On retourne au village pour demander si les locaux sont d'accord pour qu'on plante la tente dans leurs champs. Visiblement, ça leur fait très plaisir. Ils nous invitent même à diner. Ce serait malpoli de refuser. Alors j'accepte. C'est vraiment de bonnes gens. Ils nous fêtent comme des héros alors qu'on n'a encore rien fait. Je me sens gênée. Mais ce n'est pas le cas de tout le monde.

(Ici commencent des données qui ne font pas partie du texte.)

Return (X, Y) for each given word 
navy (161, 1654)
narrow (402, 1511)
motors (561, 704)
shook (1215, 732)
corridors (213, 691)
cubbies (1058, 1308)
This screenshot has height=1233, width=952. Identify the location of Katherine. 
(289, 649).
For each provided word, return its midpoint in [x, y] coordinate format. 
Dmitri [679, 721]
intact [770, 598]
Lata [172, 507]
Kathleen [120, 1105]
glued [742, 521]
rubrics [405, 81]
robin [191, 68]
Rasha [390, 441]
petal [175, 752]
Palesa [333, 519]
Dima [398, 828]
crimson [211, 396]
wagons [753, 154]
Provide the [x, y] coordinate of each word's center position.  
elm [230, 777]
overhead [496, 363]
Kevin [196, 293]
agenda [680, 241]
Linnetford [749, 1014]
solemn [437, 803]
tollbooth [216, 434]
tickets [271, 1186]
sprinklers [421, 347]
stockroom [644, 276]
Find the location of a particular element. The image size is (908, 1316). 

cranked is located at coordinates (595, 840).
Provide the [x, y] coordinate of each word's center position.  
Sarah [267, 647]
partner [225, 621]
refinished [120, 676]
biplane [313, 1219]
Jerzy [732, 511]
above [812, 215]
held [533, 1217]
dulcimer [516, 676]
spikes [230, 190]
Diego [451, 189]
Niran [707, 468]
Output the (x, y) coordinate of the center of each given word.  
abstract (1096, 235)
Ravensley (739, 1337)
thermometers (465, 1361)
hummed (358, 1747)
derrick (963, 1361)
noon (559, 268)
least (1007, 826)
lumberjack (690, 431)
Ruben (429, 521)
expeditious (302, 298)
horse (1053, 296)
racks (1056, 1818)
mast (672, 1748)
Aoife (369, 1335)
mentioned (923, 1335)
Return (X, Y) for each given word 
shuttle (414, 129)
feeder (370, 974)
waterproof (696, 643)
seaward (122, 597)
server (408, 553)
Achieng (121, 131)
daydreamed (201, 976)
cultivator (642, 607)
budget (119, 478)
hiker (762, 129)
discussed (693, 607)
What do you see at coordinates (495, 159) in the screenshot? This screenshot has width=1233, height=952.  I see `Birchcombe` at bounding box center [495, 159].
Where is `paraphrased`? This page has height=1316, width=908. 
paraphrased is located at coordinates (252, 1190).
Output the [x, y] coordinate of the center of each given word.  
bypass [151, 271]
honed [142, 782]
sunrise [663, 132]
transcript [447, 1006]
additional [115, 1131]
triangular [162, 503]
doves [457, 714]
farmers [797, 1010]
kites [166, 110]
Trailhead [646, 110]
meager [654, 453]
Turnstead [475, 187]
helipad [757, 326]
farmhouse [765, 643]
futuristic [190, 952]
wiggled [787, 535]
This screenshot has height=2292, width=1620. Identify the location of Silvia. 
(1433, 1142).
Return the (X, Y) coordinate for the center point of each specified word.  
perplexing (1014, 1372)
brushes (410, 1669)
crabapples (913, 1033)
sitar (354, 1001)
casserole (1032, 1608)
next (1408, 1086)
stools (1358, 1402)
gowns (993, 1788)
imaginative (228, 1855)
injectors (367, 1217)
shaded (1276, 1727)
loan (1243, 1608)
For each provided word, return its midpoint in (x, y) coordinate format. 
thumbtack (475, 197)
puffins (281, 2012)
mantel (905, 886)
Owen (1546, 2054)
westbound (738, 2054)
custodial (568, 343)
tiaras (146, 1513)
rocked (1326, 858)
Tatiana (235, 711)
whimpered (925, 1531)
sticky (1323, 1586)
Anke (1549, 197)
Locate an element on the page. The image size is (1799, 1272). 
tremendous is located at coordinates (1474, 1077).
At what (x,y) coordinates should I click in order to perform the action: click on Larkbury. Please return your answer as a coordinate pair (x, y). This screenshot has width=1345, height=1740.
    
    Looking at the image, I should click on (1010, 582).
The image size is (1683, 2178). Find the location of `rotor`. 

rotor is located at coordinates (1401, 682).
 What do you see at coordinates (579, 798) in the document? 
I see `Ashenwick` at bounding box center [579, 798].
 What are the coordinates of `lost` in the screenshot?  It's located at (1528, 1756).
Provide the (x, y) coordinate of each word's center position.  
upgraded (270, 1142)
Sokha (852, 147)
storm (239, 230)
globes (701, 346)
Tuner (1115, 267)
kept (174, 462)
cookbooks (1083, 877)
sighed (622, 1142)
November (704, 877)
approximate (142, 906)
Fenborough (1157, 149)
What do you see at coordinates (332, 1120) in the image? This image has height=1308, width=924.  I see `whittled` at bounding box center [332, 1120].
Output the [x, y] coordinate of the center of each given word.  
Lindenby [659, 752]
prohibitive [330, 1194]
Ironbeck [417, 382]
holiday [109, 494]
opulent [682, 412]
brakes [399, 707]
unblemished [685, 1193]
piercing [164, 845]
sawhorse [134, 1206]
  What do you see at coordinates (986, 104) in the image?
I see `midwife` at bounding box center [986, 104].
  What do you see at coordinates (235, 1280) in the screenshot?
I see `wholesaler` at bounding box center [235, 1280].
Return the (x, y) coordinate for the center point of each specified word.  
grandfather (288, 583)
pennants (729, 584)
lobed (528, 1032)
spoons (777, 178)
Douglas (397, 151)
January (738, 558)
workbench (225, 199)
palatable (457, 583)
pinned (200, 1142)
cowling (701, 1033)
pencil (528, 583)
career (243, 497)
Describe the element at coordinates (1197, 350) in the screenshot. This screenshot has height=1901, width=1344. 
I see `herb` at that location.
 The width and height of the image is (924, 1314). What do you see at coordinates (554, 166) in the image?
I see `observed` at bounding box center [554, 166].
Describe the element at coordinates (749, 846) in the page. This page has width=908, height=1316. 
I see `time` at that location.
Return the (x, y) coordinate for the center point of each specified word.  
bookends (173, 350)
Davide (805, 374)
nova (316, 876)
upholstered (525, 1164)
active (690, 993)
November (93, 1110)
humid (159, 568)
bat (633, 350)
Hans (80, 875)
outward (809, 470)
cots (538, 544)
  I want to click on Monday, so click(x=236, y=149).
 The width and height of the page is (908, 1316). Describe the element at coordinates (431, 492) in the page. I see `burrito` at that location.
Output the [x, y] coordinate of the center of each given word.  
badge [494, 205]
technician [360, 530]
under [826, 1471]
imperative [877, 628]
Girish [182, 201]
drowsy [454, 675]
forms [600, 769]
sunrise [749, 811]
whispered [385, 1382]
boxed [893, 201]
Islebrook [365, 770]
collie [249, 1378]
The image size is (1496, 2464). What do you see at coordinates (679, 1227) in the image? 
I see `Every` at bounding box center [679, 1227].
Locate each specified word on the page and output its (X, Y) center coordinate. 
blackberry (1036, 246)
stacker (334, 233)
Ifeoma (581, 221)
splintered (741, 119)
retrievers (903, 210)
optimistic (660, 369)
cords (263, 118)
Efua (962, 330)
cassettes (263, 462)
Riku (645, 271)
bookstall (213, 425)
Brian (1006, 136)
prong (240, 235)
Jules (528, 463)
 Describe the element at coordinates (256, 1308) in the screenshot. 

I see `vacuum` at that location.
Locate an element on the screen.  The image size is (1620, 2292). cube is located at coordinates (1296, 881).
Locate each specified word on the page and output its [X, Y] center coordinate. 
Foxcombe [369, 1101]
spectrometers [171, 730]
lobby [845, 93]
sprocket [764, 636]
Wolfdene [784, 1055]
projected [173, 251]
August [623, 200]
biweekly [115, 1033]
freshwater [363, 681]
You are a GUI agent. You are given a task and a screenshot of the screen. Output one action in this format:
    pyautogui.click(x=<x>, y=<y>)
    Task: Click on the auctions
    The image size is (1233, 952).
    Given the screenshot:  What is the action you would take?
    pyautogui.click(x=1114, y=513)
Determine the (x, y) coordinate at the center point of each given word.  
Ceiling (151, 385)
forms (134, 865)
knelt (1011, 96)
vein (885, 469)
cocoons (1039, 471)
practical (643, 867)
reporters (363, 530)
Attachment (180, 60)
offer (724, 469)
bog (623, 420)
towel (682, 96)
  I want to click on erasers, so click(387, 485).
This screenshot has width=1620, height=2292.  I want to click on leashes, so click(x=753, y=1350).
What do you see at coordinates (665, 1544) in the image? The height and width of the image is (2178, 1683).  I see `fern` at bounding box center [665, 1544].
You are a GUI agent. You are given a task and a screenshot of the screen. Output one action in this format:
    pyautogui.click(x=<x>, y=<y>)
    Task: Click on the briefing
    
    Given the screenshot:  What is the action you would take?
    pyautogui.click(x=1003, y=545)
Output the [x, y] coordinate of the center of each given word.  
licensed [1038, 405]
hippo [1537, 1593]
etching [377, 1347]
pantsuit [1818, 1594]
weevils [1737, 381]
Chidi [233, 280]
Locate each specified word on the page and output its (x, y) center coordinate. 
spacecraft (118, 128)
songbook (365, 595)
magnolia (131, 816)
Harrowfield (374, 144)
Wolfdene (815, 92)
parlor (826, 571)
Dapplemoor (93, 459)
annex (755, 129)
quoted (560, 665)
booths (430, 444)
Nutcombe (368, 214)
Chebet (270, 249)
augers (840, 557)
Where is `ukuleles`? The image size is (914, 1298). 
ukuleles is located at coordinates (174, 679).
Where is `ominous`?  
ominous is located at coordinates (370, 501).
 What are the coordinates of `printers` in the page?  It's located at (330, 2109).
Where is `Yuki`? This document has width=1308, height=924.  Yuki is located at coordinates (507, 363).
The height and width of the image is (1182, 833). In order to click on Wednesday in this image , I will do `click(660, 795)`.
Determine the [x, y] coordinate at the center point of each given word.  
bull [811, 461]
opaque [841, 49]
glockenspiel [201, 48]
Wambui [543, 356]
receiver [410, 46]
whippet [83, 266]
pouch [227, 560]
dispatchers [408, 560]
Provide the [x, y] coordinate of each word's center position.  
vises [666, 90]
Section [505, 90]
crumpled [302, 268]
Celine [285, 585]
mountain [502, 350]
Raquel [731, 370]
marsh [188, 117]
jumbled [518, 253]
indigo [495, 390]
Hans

Wolgang et Gaston semblent bien s'amuser tandis que Diego éveille la curiosité de part son physique hors-normes. Héfy se fait draguer par des jeunes alors qu’Hakim fait tapisserie. Moi, je décline poliment les verres de vin qu'on n'arrête pas de m'offrir. Mine de rien on est en mission, je ne peux pas me permettre d'être ivre. Et puis je suis mineure! Mais… mes compagnons n'ont pas mes scrupules. Le génie dort déjà à moitié sur la table. Je crois qu'il ne supporte pas l'alcool. La fête s'éternise. On aurait dû regagner nos tentes depuis longtemps. Il se fait presque onze heures du soir et nos charmants hôtes ne nous lâchent pas.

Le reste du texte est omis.